◆ Document:
# Trees and Beans



## rjmoses (Apr 4, 2010)

I've never seen anything quite like this before:





























Notice the semi-circles on the outer rows. The beans are sparse, maybe 6" tall, and the outer edge of the semi-circle looks like they just didn't germinate.

These are directly across from some healthy-sized trees. My neighbor and I were talking about this and he thought that the trees maybe sucked all the moisture out of the ground. There is a steep bank and road on the other side of the tree line, so I'm thinking the tree roots grew more towards the field side.

This bean field was OG for the previous 7 years and no chemicals except for 2,4D were applied.

Any other thoughts?

Ralph


----------



## haybaler101 (Nov 30, 2008)

Have the same thing under a big pecan tree in my uncles yard. Half circle of one foot tall beans with no leaves left and rest of field is over waist high and just yellowing. Definitely sucked all the water out!


----------



## rjmoses (Apr 4, 2010)

haybaler101 said:


> Have the same thing under a big pecan tree in my uncles yard. Half circle of one foot tall beans with no leaves left and rest of field is over waist high and just yellowing. Definitely sucked all the water out!


I know black walnut trees emit a chemical, called juglone, that repels insects and also causes horse's hooves to de-laminate.

I wonder if there is something from one of these trees (there is a mix of pin oak, mulberry, pine, etc.) that could be causing the beans to be hurt?

Ralph


----------



## SCtrailrider (May 1, 2016)

We see it often around here with our droughts the trees take all the moisture & nutrients..


----------



## PaMike (Dec 7, 2013)

rjmoses said:


> I know black walnut trees emit a chemical, called juglone, that repels insects and also causes horse's hooves to de-laminate.
> 
> I wonder if there is something from one of these trees (there is a mix of pin oak, mulberry, pine, etc.) that could be causing the beans to be hurt?
> 
> Ralph


The chemical the walnut trees omit also will affect germination and growth of other trees, grass,weeds,brush in the area around the trees.


----------



## Palmettokat (Jul 10, 2017)

Good strong subsoiler run at edge of the field will help a lot. Do not try it at high speed, will be amazed how large the roots are. If you are afraid of killing the tree or trees then do it in stages over a few years either begin on the shallow side or begin in the field and keep moving out of the field. But odds are the tree will not suffer as much as you think if you are only cutting one side and then not all on that side. It is amazing how far some roots will run and how they will run under a ditch a few feet deep and them come up on the other side of the ditch into our field on the other side of the ditch.

◆ Required tasks:
• A. In the trees and beans thread, what is the name of the chemical that black walnut trees emit?
• B. In the trees and beans thread, take the part that opens with the words containing "Good strong subsoiler" and closes with "of the ditch.", and rewrite it with "subsoiler" changed to "ripper".
• C. Based on the trees and beans thread, does each statement agree with the text? Answer yes or no for each, and quote the words that decide it.
(i) The beans in the semi-circles are about 6" tall.
(ii) The steep bank and road are on the field side of the tree line.
(iii) The subsoiler should be run at high speed.

◆ Extracted material:
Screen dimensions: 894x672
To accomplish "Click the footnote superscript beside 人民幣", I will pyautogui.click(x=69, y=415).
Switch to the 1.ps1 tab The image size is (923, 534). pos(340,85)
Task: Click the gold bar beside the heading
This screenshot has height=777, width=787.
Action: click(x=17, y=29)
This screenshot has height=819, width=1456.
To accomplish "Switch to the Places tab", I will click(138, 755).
* * *
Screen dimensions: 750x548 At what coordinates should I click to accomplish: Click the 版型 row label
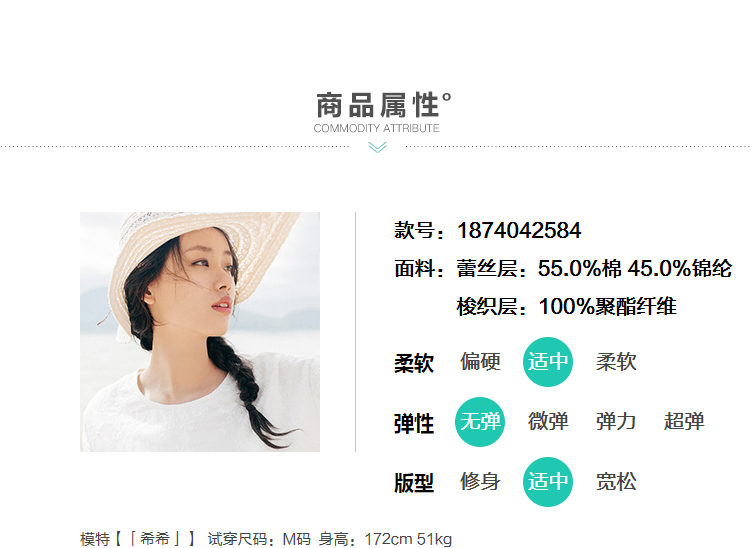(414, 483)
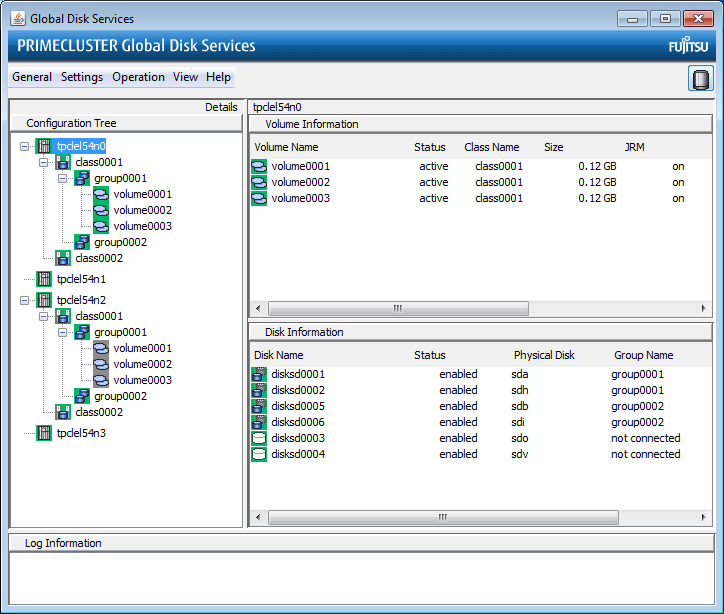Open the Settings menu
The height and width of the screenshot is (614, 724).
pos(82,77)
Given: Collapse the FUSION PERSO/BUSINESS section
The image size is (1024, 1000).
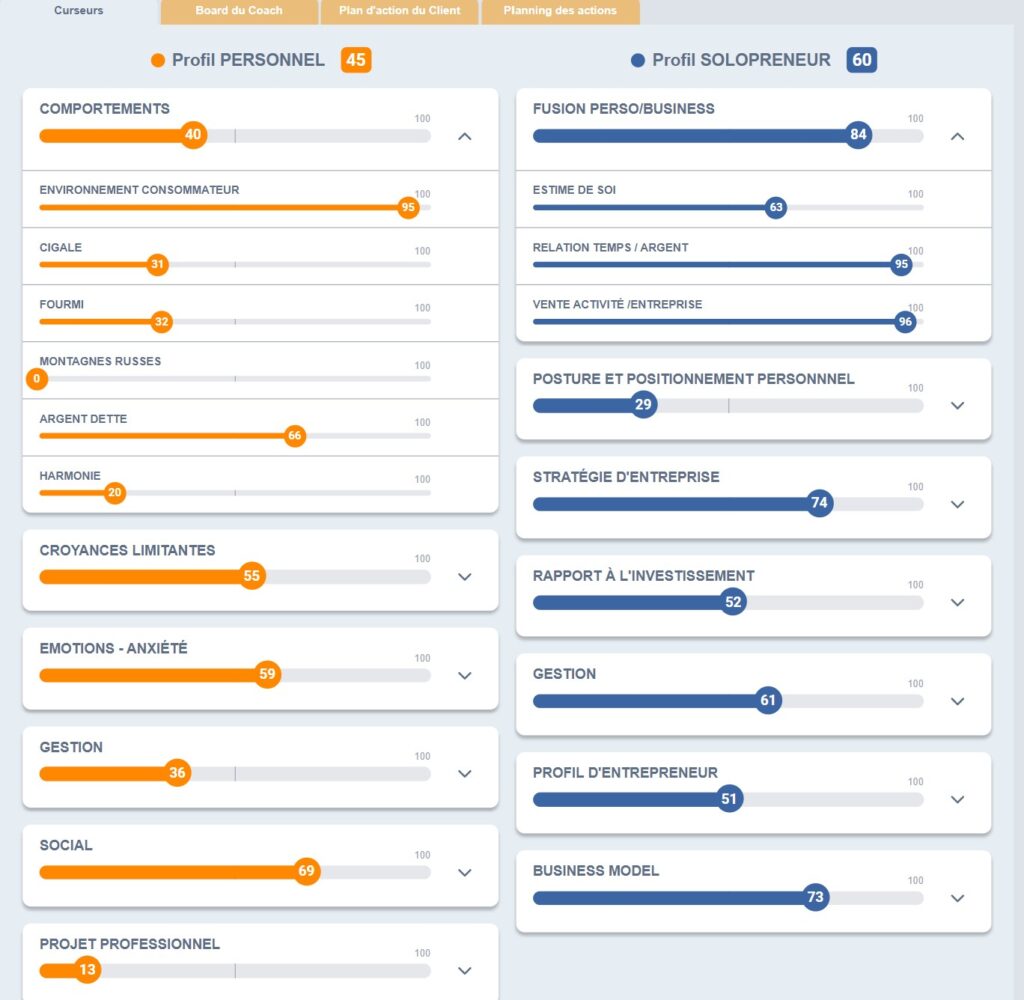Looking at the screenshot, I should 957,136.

◆ Results for the exercise:
• A. Juglone.

• B.
Good strong ripper run at edge of the field will help a lot. Do not try it at high speed, will be amazed how large the roots are. If you are afraid of killing the tree or trees then do it in stages over a few years either begin on the shallow side or begin in the field and keep moving out of the field. But odds are the tree will not suffer as much as you think if you are only cutting one side and then not all on that side. It is amazing how far some roots will run and how they will run under a ditch a few feet deep and them come up on the other side of the ditch into our field on the other side of the ditch.

• C.
(i) Yes: "The beans are sparse, maybe 6" tall"
(ii) No: "There is a steep bank and road on the other side of the tree line"
(iii) No: "Do not try it at high speed"